Quality control analyses with a random subset of tweets yielded excellent agreement rates between computer generated and manually generated labels: 97%, 88%, 86%, 75% for underage engagement in substance use, alcohol, drug, and smoking tweets, respectively. Overall, 34.1% of all substance-related tweets were classified as happy. Alcohol was the most frequently tweeted substance, followed by marijuana. Regression results suggested more convenience stores in a zip code were associated with higher percentages of tweets about alcohol. Larger zip code population size and higher percentages of African Americans and Hispanics were associated with fewer tweets about substance use and underage engagement. Zip code economic disadvantage was associated with fewer alcohol tweets but more drug tweets.

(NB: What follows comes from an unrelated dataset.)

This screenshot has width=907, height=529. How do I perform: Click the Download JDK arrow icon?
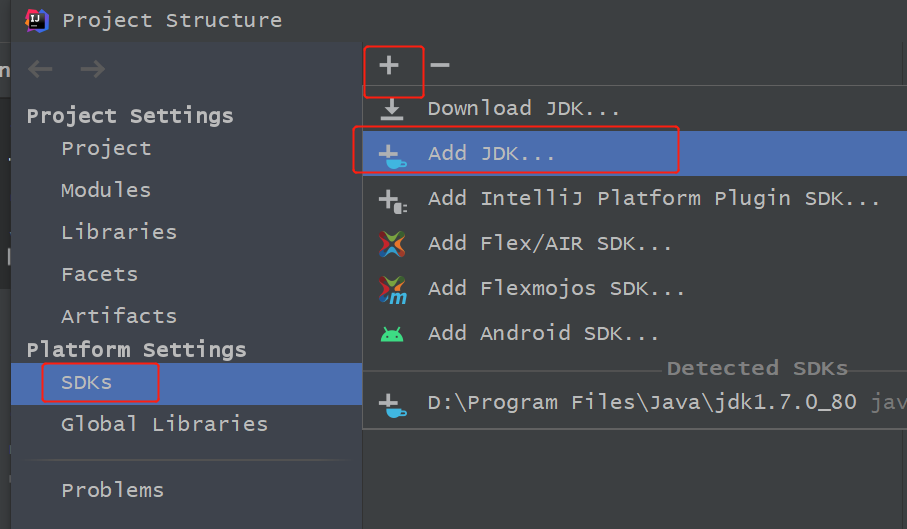[x=392, y=109]
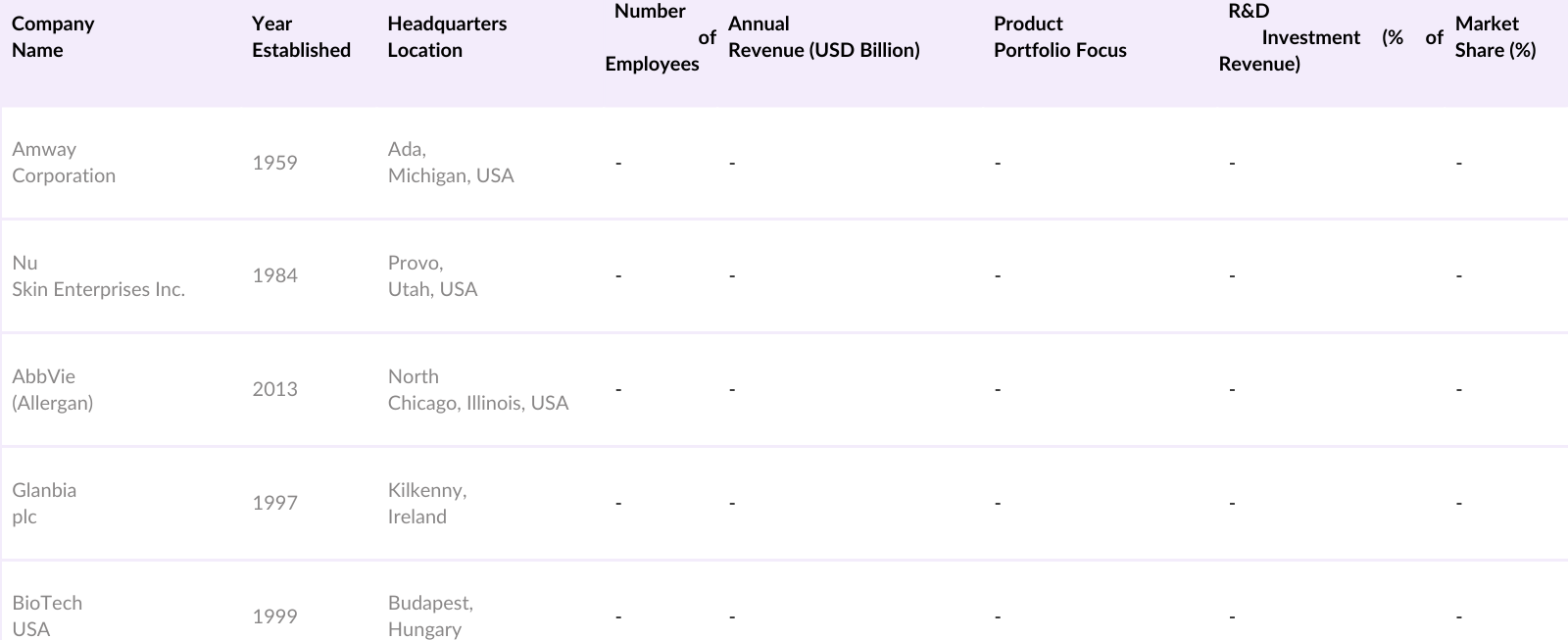Click the Company Name column header
Viewport: 1568px width, 640px height.
tap(53, 37)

The patterns in substance use mentions on Twitter differ by zip code economic and demographic characteristics. Online discussions have great potential to glorify and normalize risky behaviors. Health promotion and underage substance prevention efforts may include interactive social media campaigns to counter the social modeling of risky behaviors.


Use of social networking sites such as Twitter is widespread among people of all ages, though it is particularly popular among younger crowds. Adolescents and young adults are increasingly sharing ideas, searching for opinions, and interacting with their peers through social media. The internet has become a boundless platform for expressing ideas and observing social norms. Through the adoption of smartphones, the diffusion of content sharing and behavior sharing are just several clicks away. A comprehensive report from Pew Research Center indicates 90% of young adults are active users of social media [1].

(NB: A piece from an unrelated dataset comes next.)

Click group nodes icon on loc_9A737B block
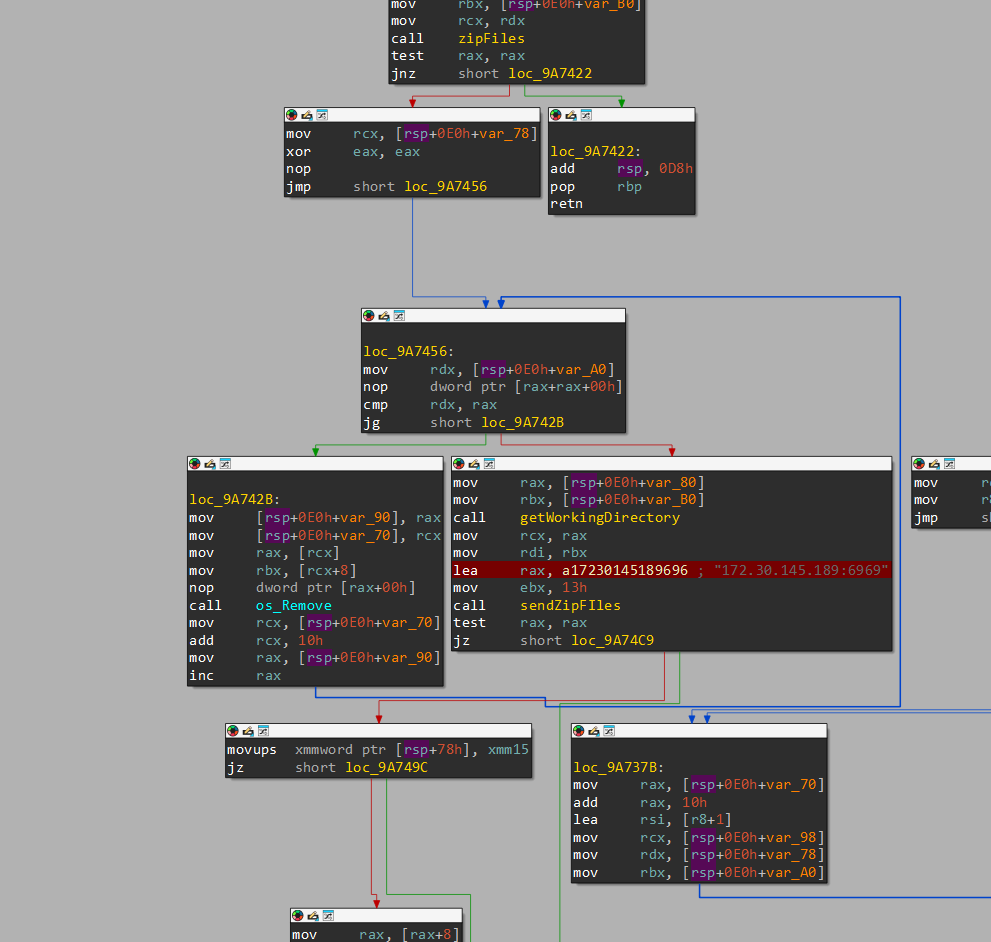The width and height of the screenshot is (991, 942). tap(609, 731)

Researchers are increasingly utilizing social networking sites to develop techniques to track and monitor social interactions [24], infectious disease outbreaks [57] and public sentiment on various topics [812]. Recent studies have incorporated geotagged Twitter data to monitor engagements with substance use. For instance, a recent study found approximately 1 in every 2000 tweets sent was about marijuana [8]. In another study that collected over 7000 smoking-related tweets over a 15-day period, the overall sentiment was positive rather than negative or neutral [12]. A study with hookah-related tweets found 87% of these tweets either normalized or promoted the activity of hookah smoking [9]. These examples suggest social media platforms have great potential to capture public sentiment and track substance activities.

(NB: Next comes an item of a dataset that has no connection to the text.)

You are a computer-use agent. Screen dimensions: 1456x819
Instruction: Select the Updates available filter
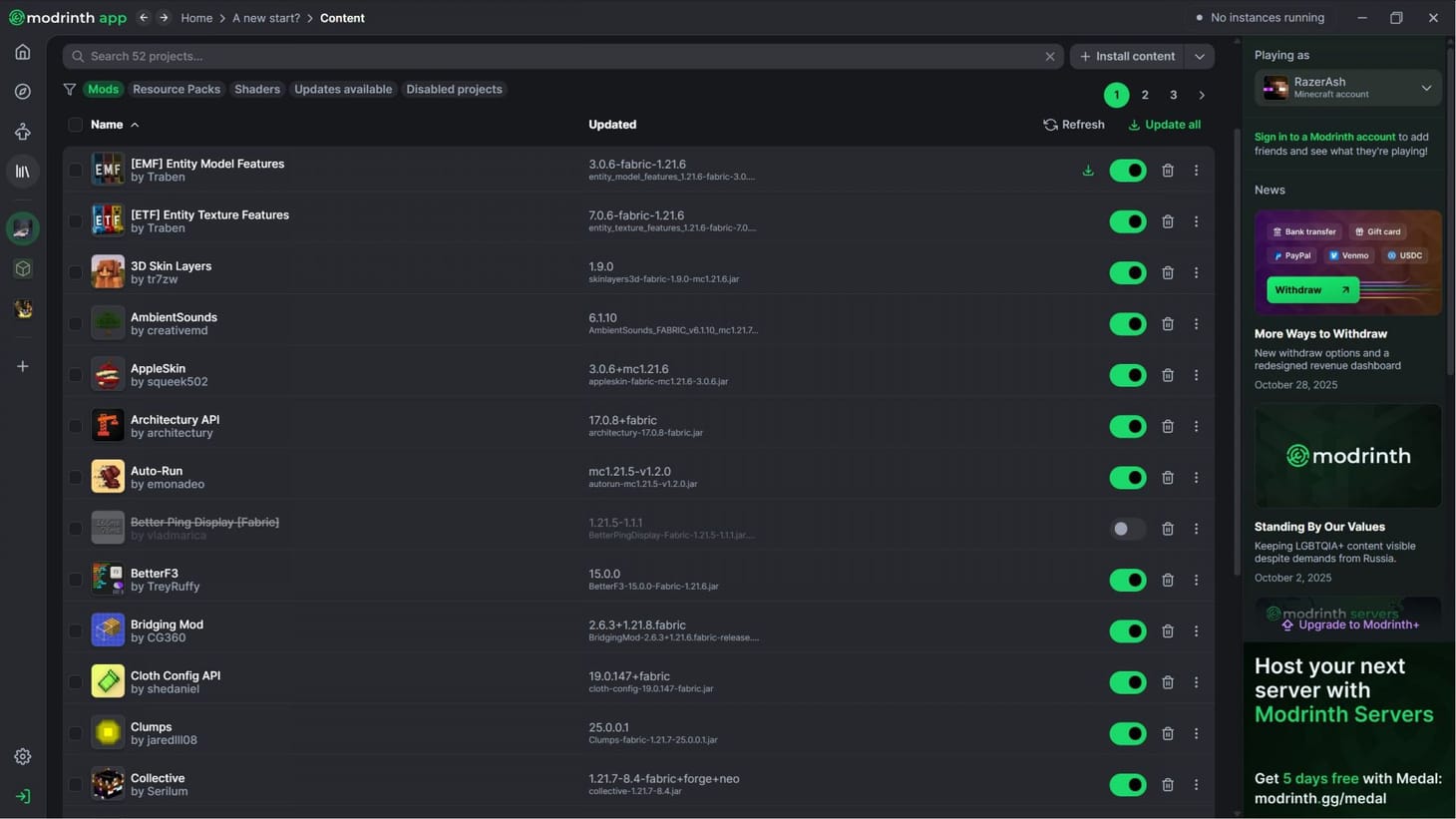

Alcohol consumption is a popular social activity among today’s young crowds. Binge drinking (i.e., consumption of 5 or more drinks in a row) is most popular among young adults between ages 18 and 25 [13]. A recent study that collected nearly 12 million alcohol-related tweets found that the number of pro-drinking tweets exceeded anti-drinking tweets by 10 times [14]. While an alcohol-related tweet does not necessarily indicate actual alcohol consumption, greater alcohol use is associated with more alcohol-content shared online [15].

Marijuana is another commonly abused substance across the nation. One study that used data from the 2013–2014 National Survey on Drug Use and Health found approximately 1 in 14 adolescents aged 12–17 have used marijuana in the past 30 days [16]. With the legalization of recreational marijuana in several states, public acceptance towards marijuana use continues to rise. In a study that examined 7000 marijuana-related tweets, sentiment analysis revealed the majority of marijuana-related tweets were pro-marijuana, with the most common themes being the intention to use or cravings for marijuana [8].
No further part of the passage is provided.